▸ Task to complete
The required output is the lines from the one with "The image size is (1544, 888)." through the end of the data, repeated verbatim, with no pictures included.

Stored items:
---

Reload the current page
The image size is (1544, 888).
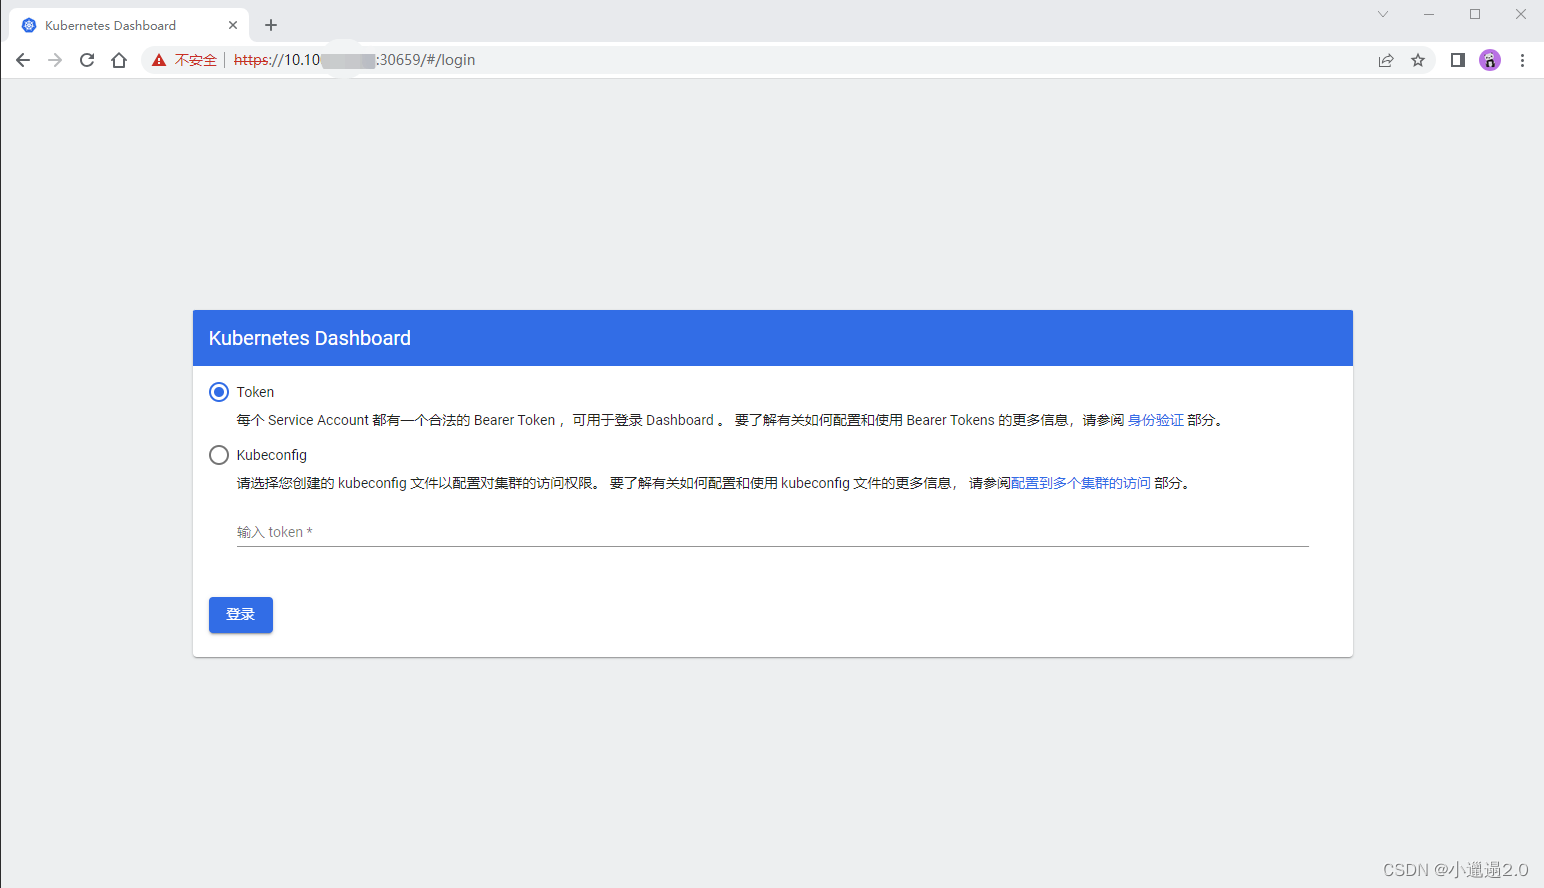click(x=86, y=60)
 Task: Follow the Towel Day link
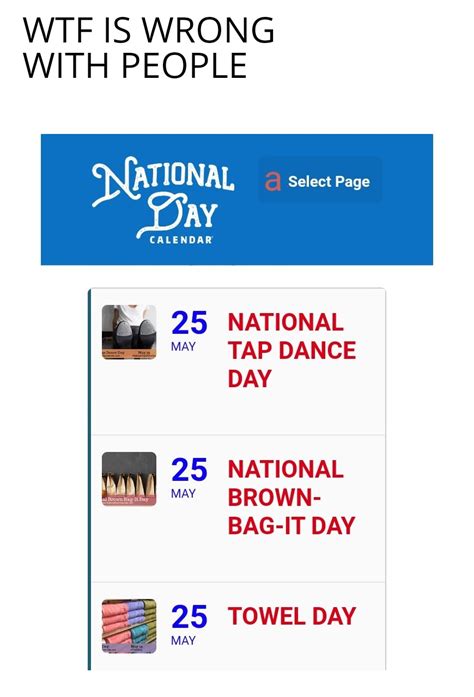(x=292, y=616)
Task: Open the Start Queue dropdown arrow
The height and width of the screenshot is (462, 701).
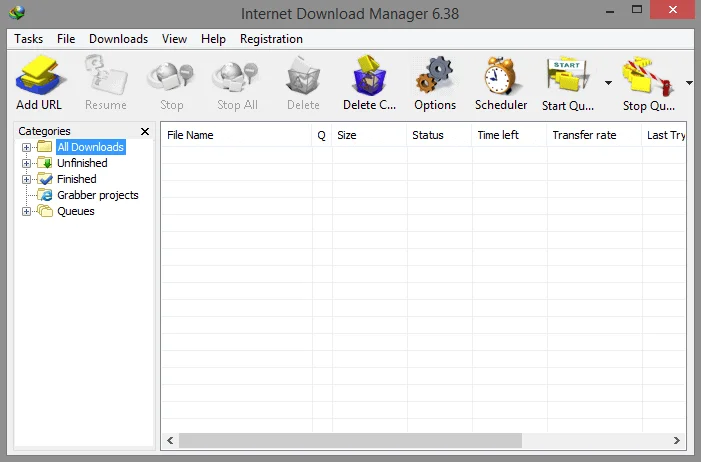Action: pyautogui.click(x=608, y=83)
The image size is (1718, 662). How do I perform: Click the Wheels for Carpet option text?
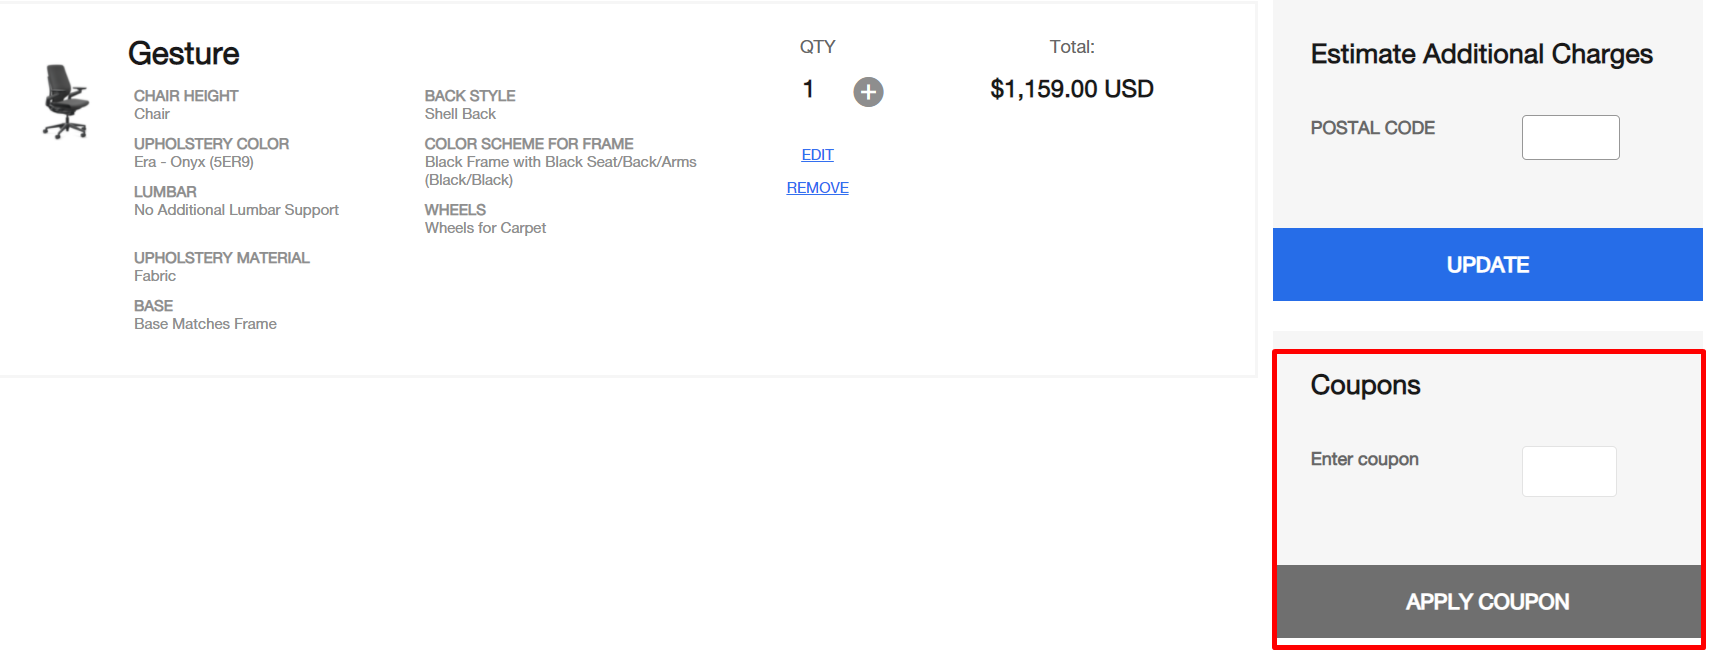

---

▸ Answer space
The image size is (1544, 888).
click(x=86, y=60)
 Task: Follow the Towel Day link
(x=292, y=616)
Task: Open the Start Queue dropdown arrow
The height and width of the screenshot is (462, 701).
Action: pyautogui.click(x=608, y=83)
The image size is (1718, 662). How do I perform: Click the Wheels for Carpet option text?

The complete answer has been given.